* TASK DESCRIPTION *
Arrange each line of the records below as a row in a Markdown table with the columns Row and Line. Number the rows in order and skip blank lines.

* EXERCISE INPUTS *
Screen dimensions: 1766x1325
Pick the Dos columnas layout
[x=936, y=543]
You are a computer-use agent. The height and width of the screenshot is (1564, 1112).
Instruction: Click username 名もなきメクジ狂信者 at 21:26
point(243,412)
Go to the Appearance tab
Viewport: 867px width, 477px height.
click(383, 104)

* EXPECTED ANSWER *
| Row | Line |
|---|---|
| 1 | Screen dimensions: 1766x1325 |
| 2 | Pick the Dos columnas layout |
| 3 | [x=936, y=543] |
| 4 | You are a computer-use agent. The height and width of the screenshot is (1564, 1112). |
| 5 | Instruction: Click username 名もなきメクジ狂信者 at 21:26 |
| 6 | point(243,412) |
| 7 | Go to the Appearance tab |
| 8 | Viewport: 867px width, 477px height. |
| 9 | click(383, 104) |